Unfortunately, I did not begin to receive treatment until I was 31 years old. I was diagnosed with bipolar disorder, polysubstance abuse disorder and borderline personality disorder, just to name a few. Suddenly I was challenged to develop healthy ways to meet the demands of daily living without self-medicating. This task was met head-on, and I have remained drug-free since 1989 by consistently working a program of personal growth. But recovery from substance abuse was just the beginning.
I was simultaneously challenged to develop an understanding of the mental health ?labels? I had been given, and to begin to cultivate a healthier lifestyle using effective coping and self-care skills.

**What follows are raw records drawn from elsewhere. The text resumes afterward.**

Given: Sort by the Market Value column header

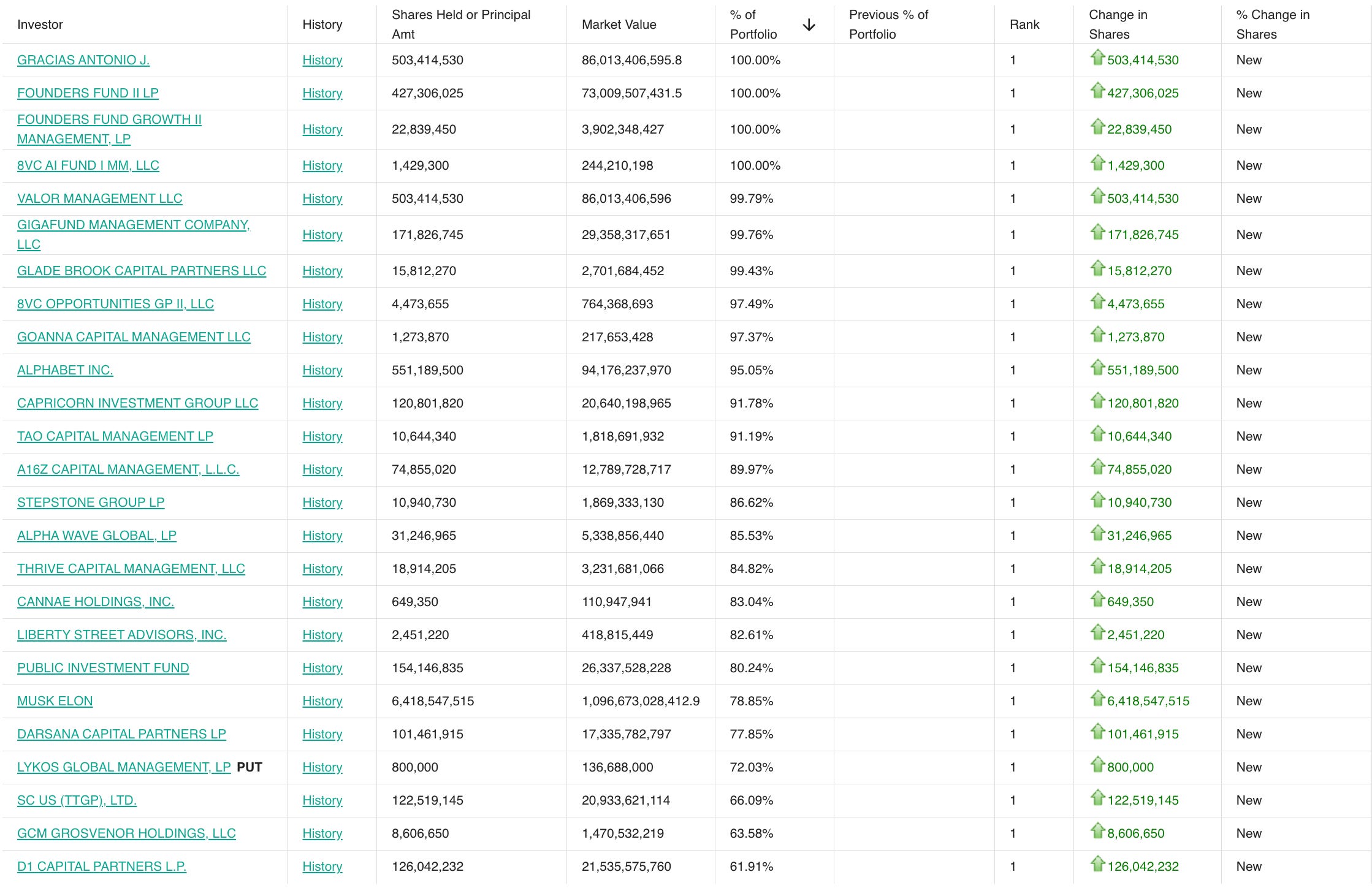Looking at the screenshot, I should pyautogui.click(x=619, y=25).
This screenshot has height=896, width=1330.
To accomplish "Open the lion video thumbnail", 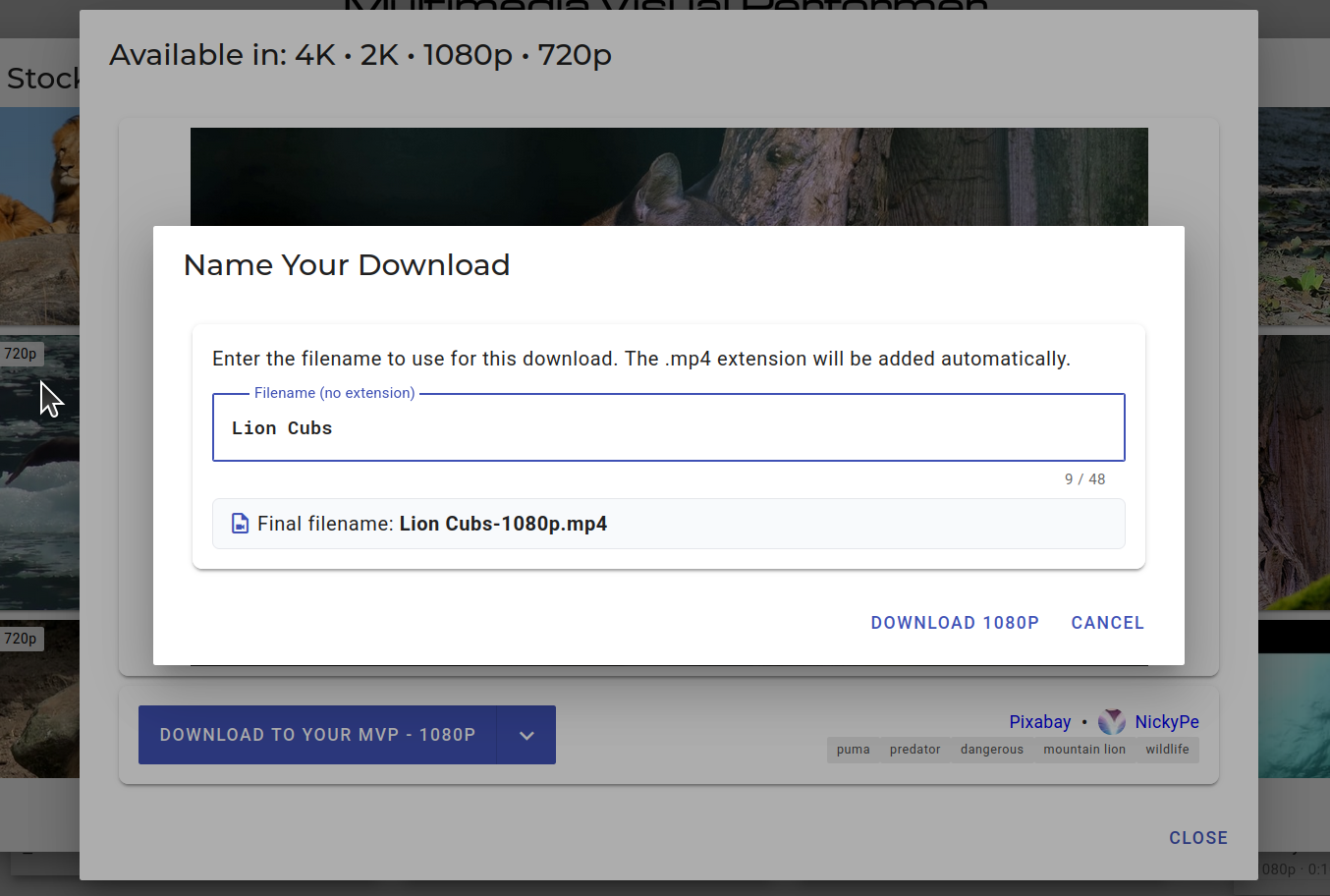I will (39, 216).
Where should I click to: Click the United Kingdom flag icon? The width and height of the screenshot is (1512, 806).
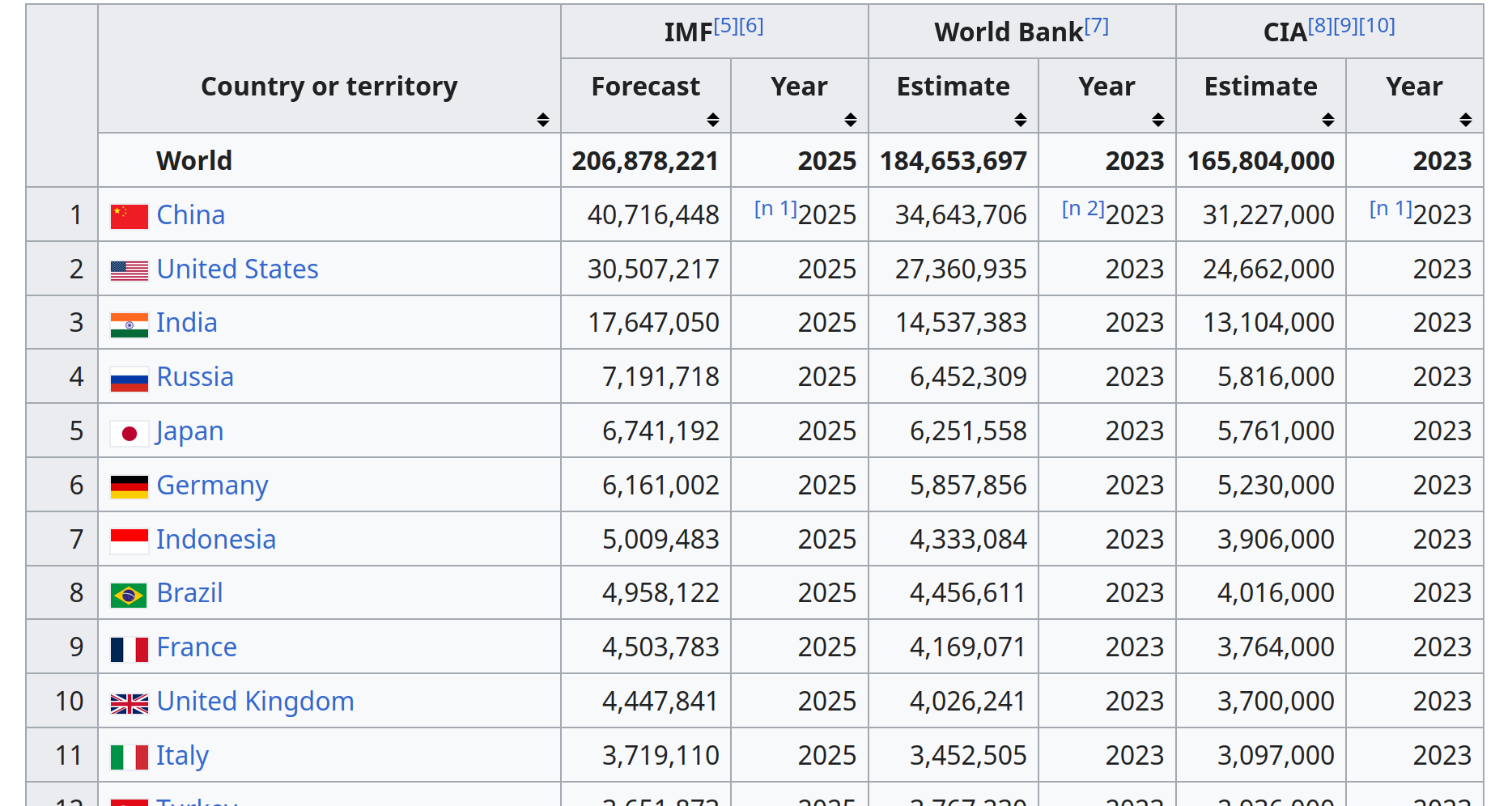tap(129, 703)
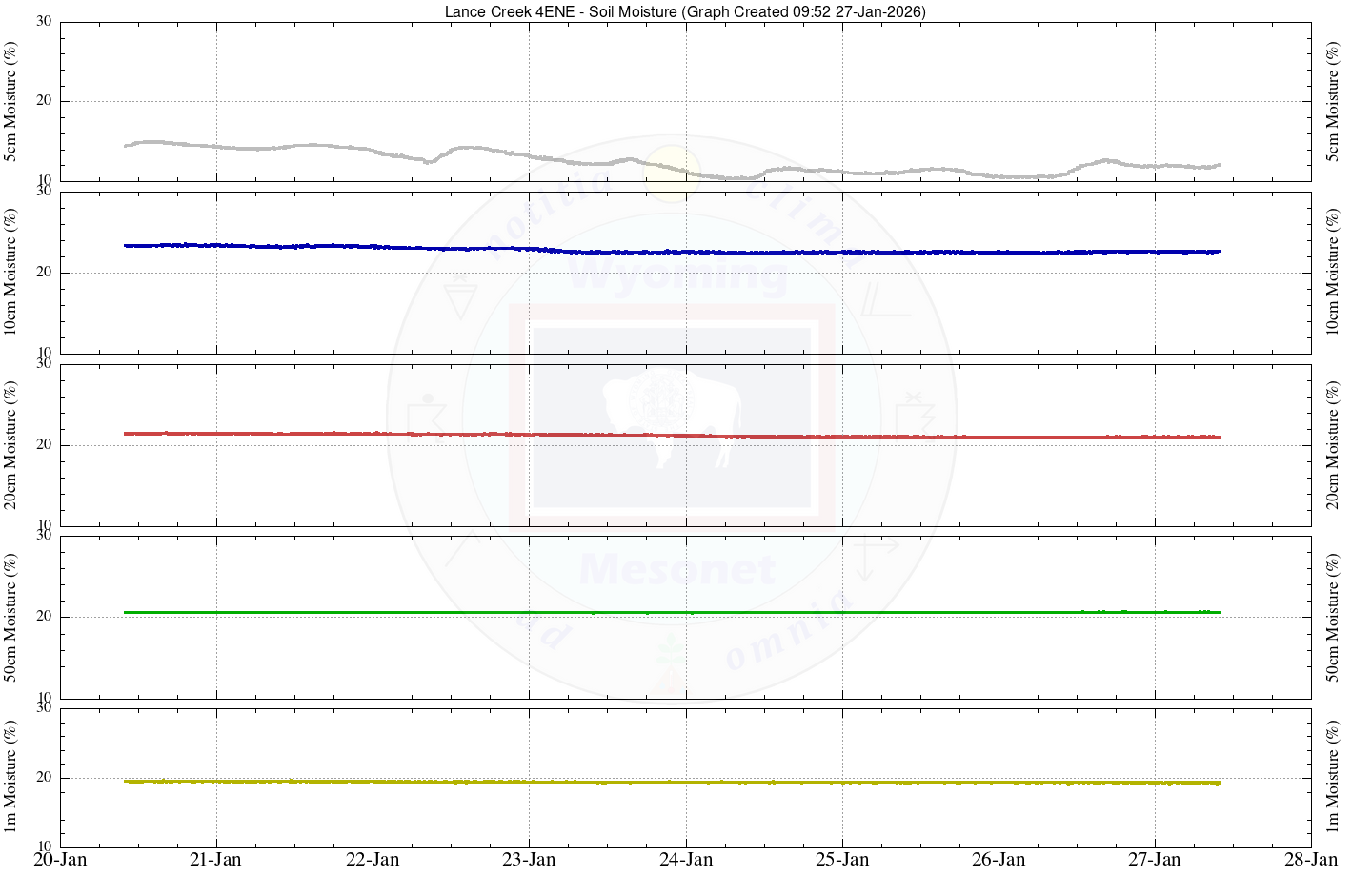Select the 24-Jan date label on x-axis
The image size is (1372, 877).
(686, 860)
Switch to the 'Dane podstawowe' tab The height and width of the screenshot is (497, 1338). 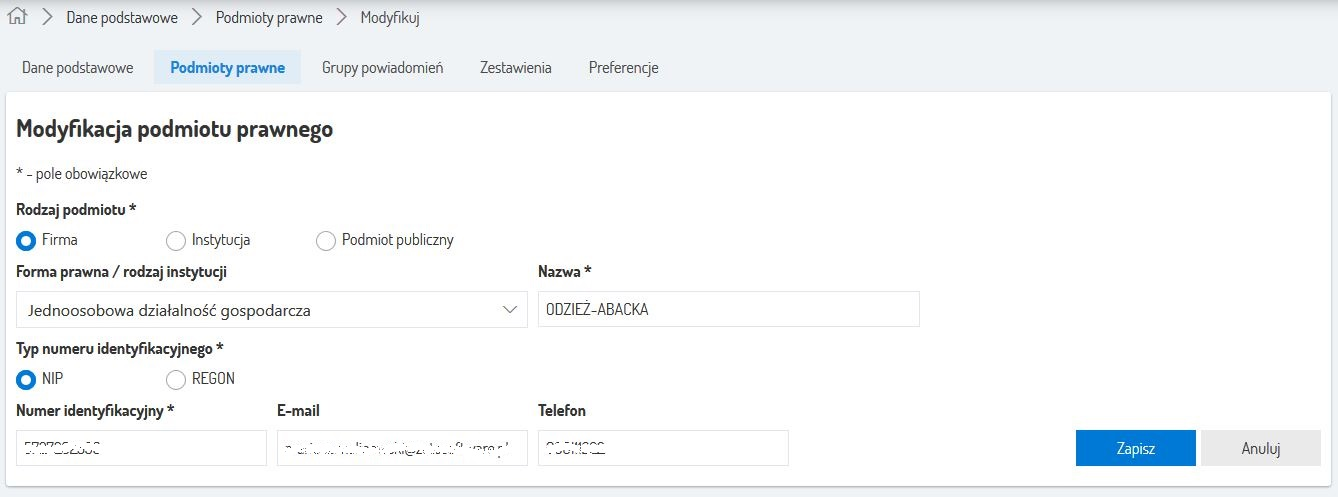pos(78,68)
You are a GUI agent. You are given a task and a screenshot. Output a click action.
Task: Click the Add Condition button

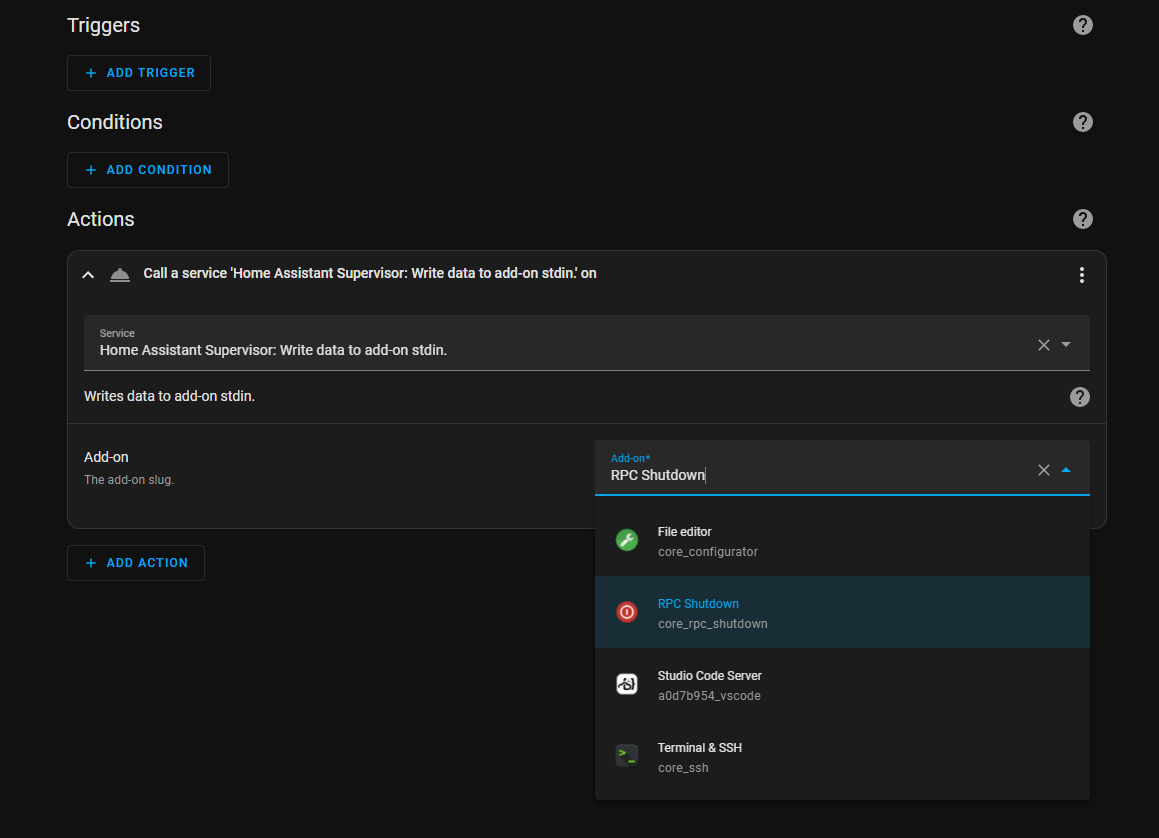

I had an amazing psychiatrist and therapists who challenged me to abandon the maladaptive behaviors I had been using for three decades, and to replace those with healthy behaviors and thinking. During one of my many psychiatric hospitalizations one of the staff persons stated very simply, I will believe in you until you can believe in yourself. Almost simultaneously my psychiatrist told me a story regarding something of value each of us possesses. These two concepts had a profound effect on my personal recovery.
My last psychiatric hospitalization was more than 14 years ago. I have since completed a bachelor's degree in psychology and a master's degree in counseling. I now work as the supervisor of a community mental health crisis intervention services program, reaching out to those in need at their most desperate moments. I am fortunate to now be living a full and exciting life, moving from 'recovery' to 'discovery' as I gain valuable personal insight and approach each new day with wonder and delight. I am now able to 'give back' what was given so freely to me. What an amazing adventure!